A report from the National Research Council found that students taught by teachers who received national board certification make greater gains on tests than students taught by teachers without such certification.

But the report, which was commissioned by Congress, cautions that it's not clear whether the national certification process itself leads to higher-quality teaching.

BY THE NUMBERS

Number of North Carolina teachers with national board certification:

12,770

Percentage of North Carolina teachers who are nationally board certified:

13.5 percent

SCHOOL DISTRICTS WITH MOST NATIONALLY CERTIFIED TEACHERS

1. Broward County, Fla.1,283

2. Wake County1,259

3. Miami-Dade County, Fla. 1,134

4. Charlotte-Mecklenburg1,049

5. Los Angeles, Calif.1,025

PERCENTAGE OF NATIONALLY CERTIFIED TEACHERS

Chapel Hill-Carrboro20.19

Chatham10.54

Durham8.89

Johnston9.05

Orange21.76

Wake15.2

NATIONAL BOARD FOR PROFESSIONAL TEACHING STANDARDS

"[Certification] is an effective way to identify highly skilled teachers," said Milton Hakel, chairman of the committee that released the report.

Created in 1987, the nonprofit National Board for Professional Teaching Standards developed standards for what effective teachers should know and be able to do, along with a process to evaluate whether individual teachers meet these criteria.

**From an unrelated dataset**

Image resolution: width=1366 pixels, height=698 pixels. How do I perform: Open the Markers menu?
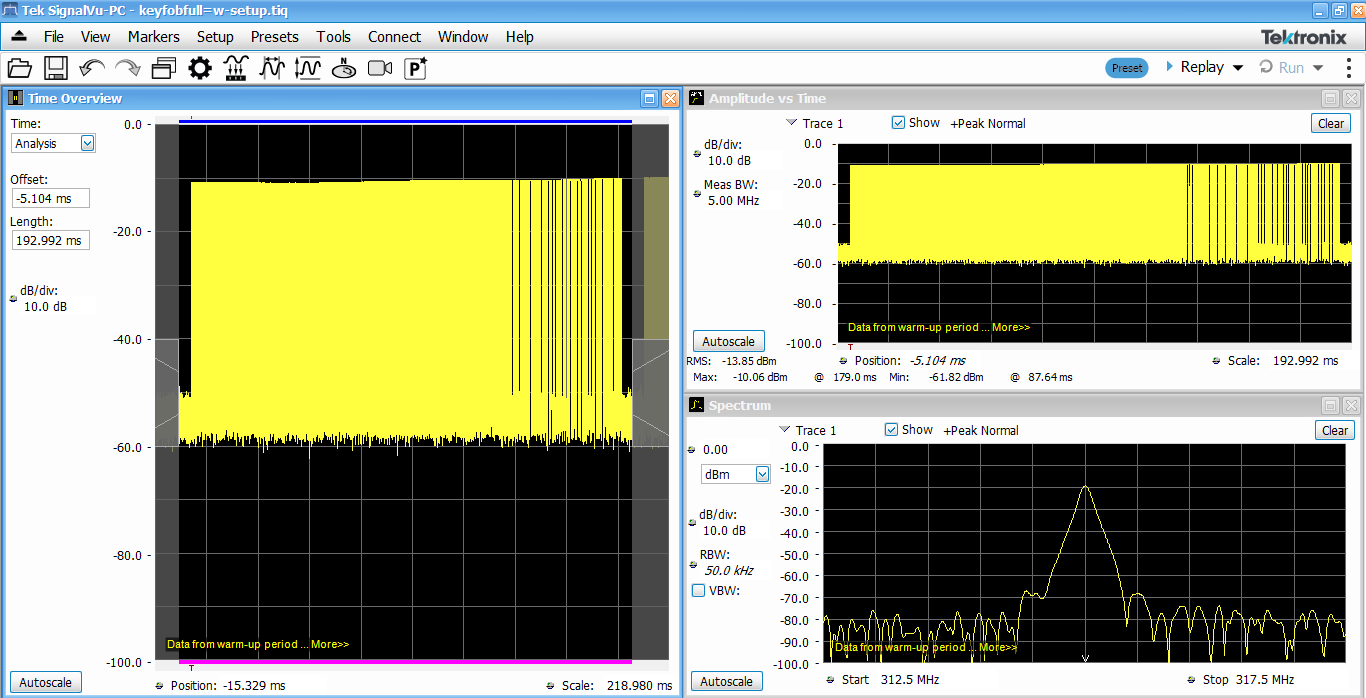pyautogui.click(x=153, y=37)
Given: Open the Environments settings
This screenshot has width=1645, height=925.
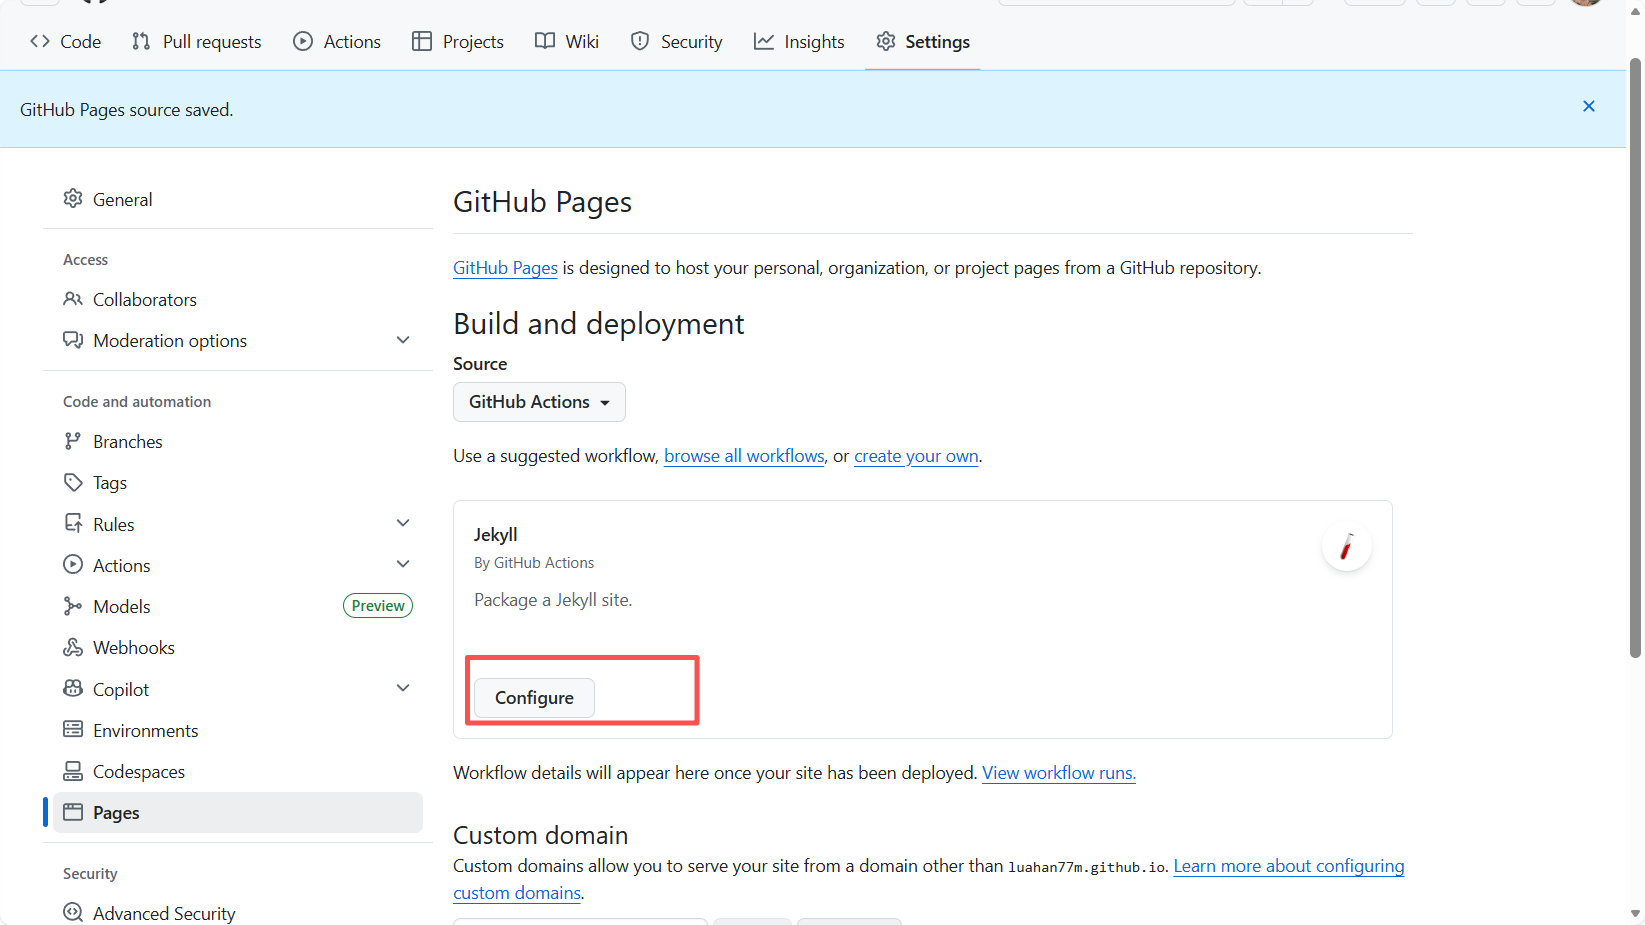Looking at the screenshot, I should pos(145,731).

North Carolina became a major backer of the effort, spending $60.5 million to promote the program to the state' s public schoolteachers. The state pays the $2,500 cost for teachers to go through the process to be certified. Once certified, teachers receive an annual 12 percent increase in their salary.

Of the nation's nearly 64,000 nationally board certified teachers, North Carolina has 12,770, the most of any state.

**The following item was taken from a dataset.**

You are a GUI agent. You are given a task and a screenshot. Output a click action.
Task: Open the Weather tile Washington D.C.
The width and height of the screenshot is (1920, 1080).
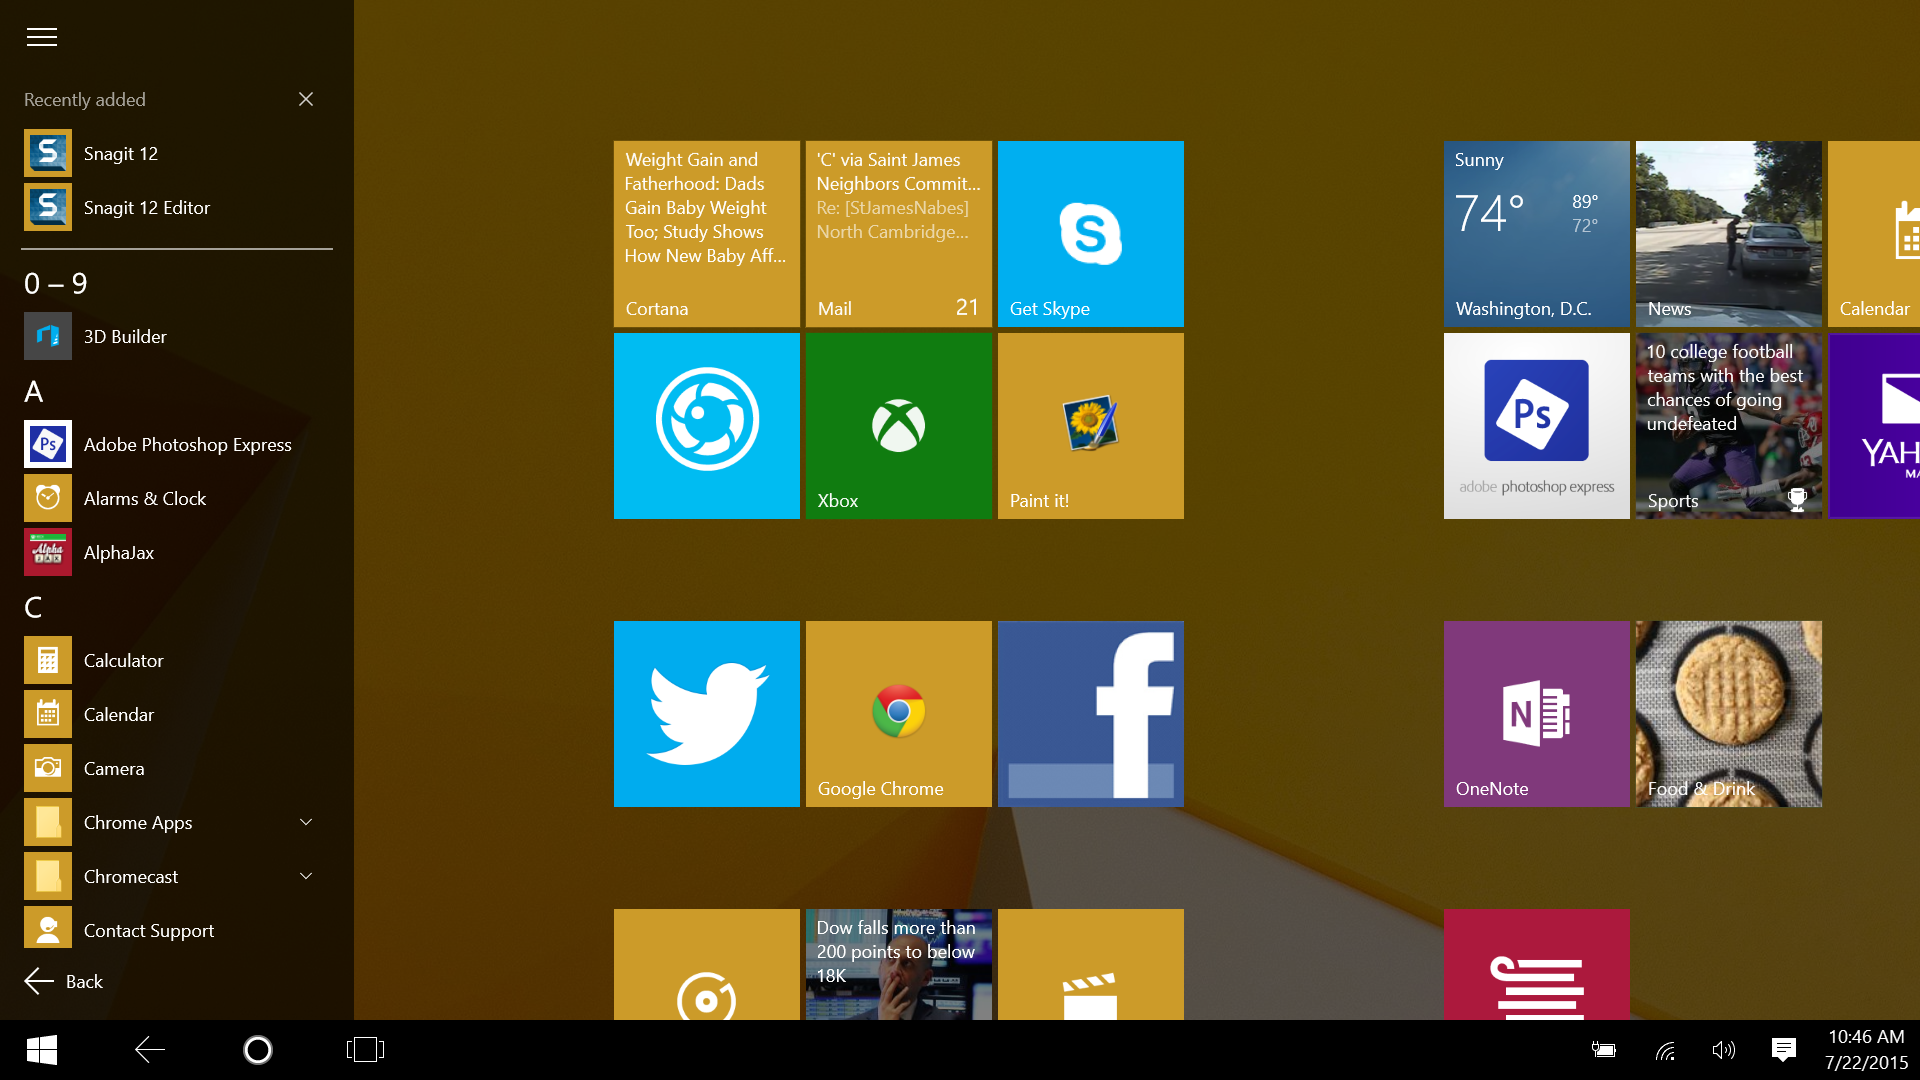[x=1536, y=233]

Bill Ferriter, a nationally board certified teacher and 2005 Wake County teacher of the year, called the state's backing of the program an "intelligent investment."

If not for the program, Ferriter said, he doesn't think he'd still be a classroom teacher after 15 years.

"I'm constantly looking for ways to improve myself, which is not something that I can say I did before I became certified," said Ferriter, who teaches at Salem Middle School in Apex.

But Terry Stoops, an education policy analyst for the John Locke Foundation, a Raleigh think tank, questioned the value of the state's subsidizing the program so much.

"I don't think you can say only the very best teachers are receiving national board certification," Stoops said. "There are teachers who are doing it for the additional money. They're finding a way to game the system."

The study found there is some evidence that board-certified teachers remain in teaching at higher rates than uncertified ones.

Hakel said it's not his place to say whether it's wise for states to invest in the program as heavily as North Carolina. He said further research on the program is needed.